I could go on at length about her chromatic range, her disregard for the
boundaries between dream and life, her unanswerable polemic with all frozen
forms of language, but that's what I make my students do. Personally,
I pace around her text like someone stranded on one of those islands constructed
from tightly bound reeds.
ARAM SAROYAN: Starting
Out in the Sixties. Talisman House, Jersey City.
The tender reminiscences of this poet, memoirist, and cultural critic
include a sweet moment in the Seventies featuring (much too kindly) yours
truly. Since I have had nothing but affection for Aram over the years,
and read his books with great delight, this announcement is a mere fan's
note. So, buy the book!
FIELDING DAWSON: The
Land of Milk and Honey. XOXOX Press, Gambier, OH.
One of the Corpse's faithful contributors, the legendary Dawson has written
20 new stories, collected here in a handsome volumette. "Voices wise...deeply
human...and searching," is what I once wrote, about another book
by Dawson. Still true.
JON
WEINER: Gimme
Some Truth: The John Lennon FBI Files. University of California
Press, Berkeley.
A sharp look at the dour mind of the FBI, compiled and commented on by
a first-rate historian. An essence of esprit-du-temps, a whiff
of pure paranoia rises from these pages as if from between the steamy
toes of an FBI gumshoe writing down with a straight face all the mega-muffins
yippies feed him. It's astounding how much taxpayer money the FBI spent
on shuffling memos of pure BS from one grim bureaucrat to another. At
one point, the agent refers to John Lennon as being a member of "a
group known as the Beatles." Jeez. Interestingly enough, I was reading
this while Katerina Witt was being interviewed on television about her
Stasi files. She was talking about a lawsuit to keep her files closed
so they wouldn't fall prey to tabloids. The one solution would have been
for Jon Weiner to handle the material. Alas.
JIMMY SANTIAGO BACA: A
Place to Stand. Grove Press, New York.
FRANCINE
DU PLESSIX GRAY: At
Home with the Marquis de Sade. Simon & Schuster, New York.
Baca's is a story of triumph over bad breaks. He became a poet in prison,
like Marquis de Sade, but unlike the Marquis, Baca turned into a good
man. Sade just kept going crazier and getting fatter.
JOHN D'AGATA: Halls
of Fame. Graywolf, St. Paul.
Here is an essayist who fears nothing and treats language with aggressive
humor. She reciprocates.
ILAN STAVANS: On
Borrowed Words: A Memoir of Language. Viking, New York.
Stavans is a Mexican Jew translated to New York some ten years after I
was. I can empathize and delight in his remaking into English, while finding,
simultaneously, some of his livresque agonies somewhat precious.
Still, the guy can write and the yarn is most readable.
JOEL DAILEY, Ed.: FELL SWOOP #57. 3003 Ponce de Leon Street,
New Orleans, LA. 70119. Three issues of this "all bohemian review"
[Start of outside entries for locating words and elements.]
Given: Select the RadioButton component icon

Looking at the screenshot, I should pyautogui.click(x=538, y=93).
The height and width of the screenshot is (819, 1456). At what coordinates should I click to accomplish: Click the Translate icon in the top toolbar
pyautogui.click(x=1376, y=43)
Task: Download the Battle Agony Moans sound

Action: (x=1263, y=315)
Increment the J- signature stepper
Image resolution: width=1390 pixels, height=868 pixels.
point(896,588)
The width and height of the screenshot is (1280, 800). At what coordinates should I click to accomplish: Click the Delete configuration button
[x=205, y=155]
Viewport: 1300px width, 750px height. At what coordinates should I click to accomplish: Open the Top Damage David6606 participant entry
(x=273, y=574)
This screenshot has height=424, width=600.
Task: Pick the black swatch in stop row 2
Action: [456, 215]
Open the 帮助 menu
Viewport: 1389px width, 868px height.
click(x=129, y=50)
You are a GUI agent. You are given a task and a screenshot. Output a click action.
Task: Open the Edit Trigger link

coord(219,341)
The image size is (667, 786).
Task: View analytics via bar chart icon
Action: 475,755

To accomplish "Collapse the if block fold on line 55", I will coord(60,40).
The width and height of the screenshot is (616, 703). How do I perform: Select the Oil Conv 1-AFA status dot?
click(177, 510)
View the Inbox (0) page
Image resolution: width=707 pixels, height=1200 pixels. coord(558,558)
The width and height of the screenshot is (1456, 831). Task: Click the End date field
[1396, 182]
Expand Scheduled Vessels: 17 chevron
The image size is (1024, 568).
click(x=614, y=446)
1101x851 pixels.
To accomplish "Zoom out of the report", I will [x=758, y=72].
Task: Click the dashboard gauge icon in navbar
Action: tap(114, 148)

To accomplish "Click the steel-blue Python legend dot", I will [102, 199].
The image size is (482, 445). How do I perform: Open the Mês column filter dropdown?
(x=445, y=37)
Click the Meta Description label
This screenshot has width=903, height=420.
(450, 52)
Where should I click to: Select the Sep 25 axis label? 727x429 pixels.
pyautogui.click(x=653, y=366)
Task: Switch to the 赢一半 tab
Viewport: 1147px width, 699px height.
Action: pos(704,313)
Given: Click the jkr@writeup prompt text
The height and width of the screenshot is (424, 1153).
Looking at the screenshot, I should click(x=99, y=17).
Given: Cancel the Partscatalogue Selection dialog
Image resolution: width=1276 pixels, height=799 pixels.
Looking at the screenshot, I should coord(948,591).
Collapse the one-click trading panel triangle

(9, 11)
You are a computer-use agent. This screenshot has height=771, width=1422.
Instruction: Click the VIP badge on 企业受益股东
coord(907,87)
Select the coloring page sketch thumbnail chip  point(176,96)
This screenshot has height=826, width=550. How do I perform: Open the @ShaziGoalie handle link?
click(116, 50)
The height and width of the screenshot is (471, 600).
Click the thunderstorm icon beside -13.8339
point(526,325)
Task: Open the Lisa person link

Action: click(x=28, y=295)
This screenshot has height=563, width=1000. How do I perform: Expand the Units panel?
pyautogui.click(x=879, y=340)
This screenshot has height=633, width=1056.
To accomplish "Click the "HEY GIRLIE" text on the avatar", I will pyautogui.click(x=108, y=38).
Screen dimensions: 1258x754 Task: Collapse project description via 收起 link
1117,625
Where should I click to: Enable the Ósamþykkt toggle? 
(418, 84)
cost only "ten bucks american," and the dime is well worth it.
The writers herein hail from various layers of the fame pie, avantgarde
section, but the deliberate xeroxy look and stubborn graphic insistence
on spontaneous collage, make Fell Swoop one of the redoubts of
an unblinking lit stare.
SUSAN M. SCHULTZ, Ed.: TINFISH.
English Department, University of Hawaii, Honolulu, 96822. Various literary
products, also avantgarde fall fashions. Of a younger vintage than Fell
Swoop, Tinfish is graphically deliberate and linguistically
clean as a whistle (or some kind of bone tool, anyway). Tremendous fun
as variety of shape and unexpected utterance pose problems of storage.